Just working from memory here so bear with me.

I believe in the case of AC at the end of the day folks on pension took a 25% reduction in addition those that tried to get out on the buyout lost there severance money.

This was on the first bankruptcy.


----------



## new dog (Jun 21, 2016)

What do you guys make of this story telling black people to be cautious or not to fly American Airlines. Personally I don't think the higher ups would want anything to do with discrimination and I would think the airline will clamp down on this.

http://money.cnn.com/2017/10/25/news/companies/naacp-travel-advisory-american-airlines/index.html


----------



## Eclectic12 (Oct 20, 2010)

RedRose said:


> One wonders what happens to those AA DB pensions?


It seems it will take some digging to figure it out.

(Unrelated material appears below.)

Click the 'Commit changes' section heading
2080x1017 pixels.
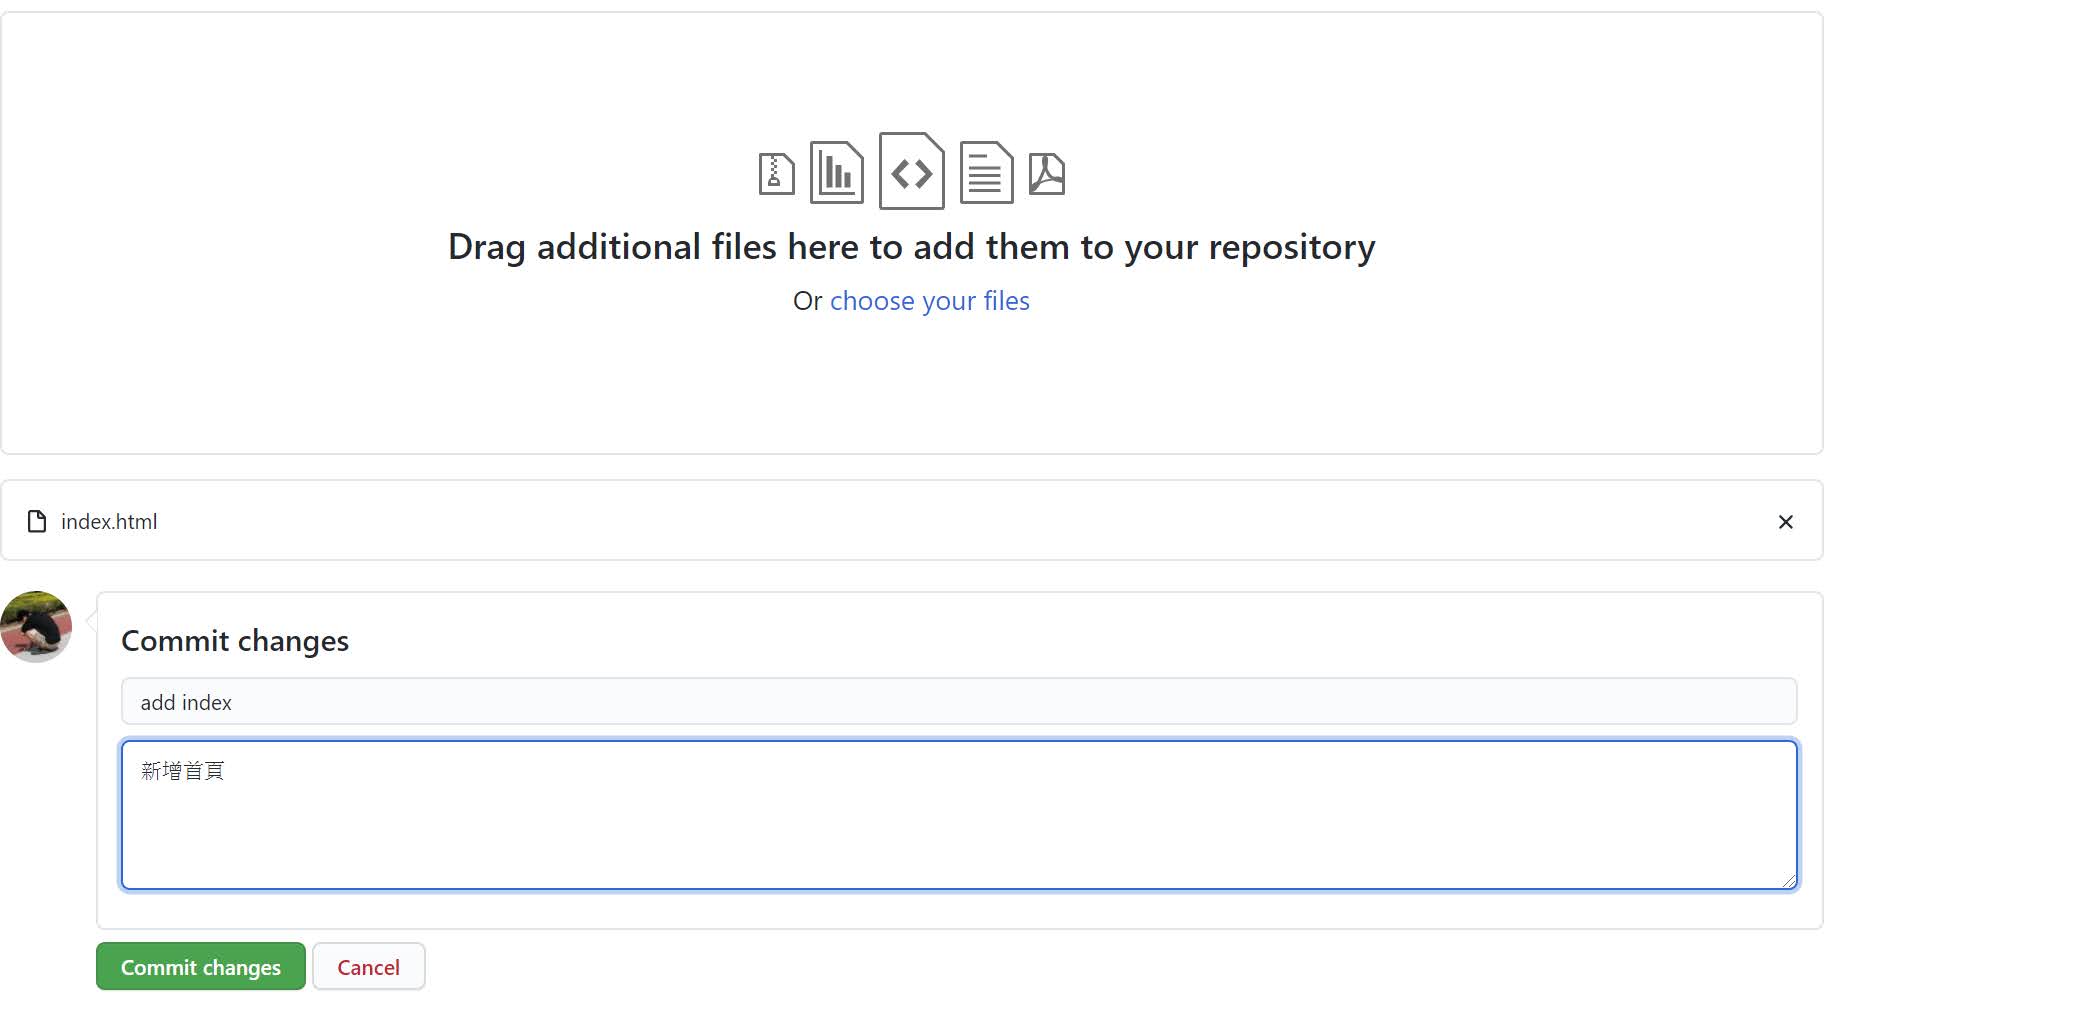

This article says that as part of the 2011 bankruptcy fall out, as of Nov 1st, 2012 - DB pensions credits ceased to be earned. As of that date, AA instead mostly matched employee contributions to 401K plans, up to 5.5% of earnings. The pilot's DC pension was supposed to be frozen as of Nov 1st then terminated as of Nov 30th, where $$ in the account would be transferred to the pilots.
https://www.dallasnews.com/business...-airlines-to-freeze-pension-plans-as-of-nov-1
http://www.reuters.com/article/us-c...nsion-battle-may-spread-idUSTRE81S1Z220120229

That's a while ago so it is not clear if the current status is.


Cheers


----------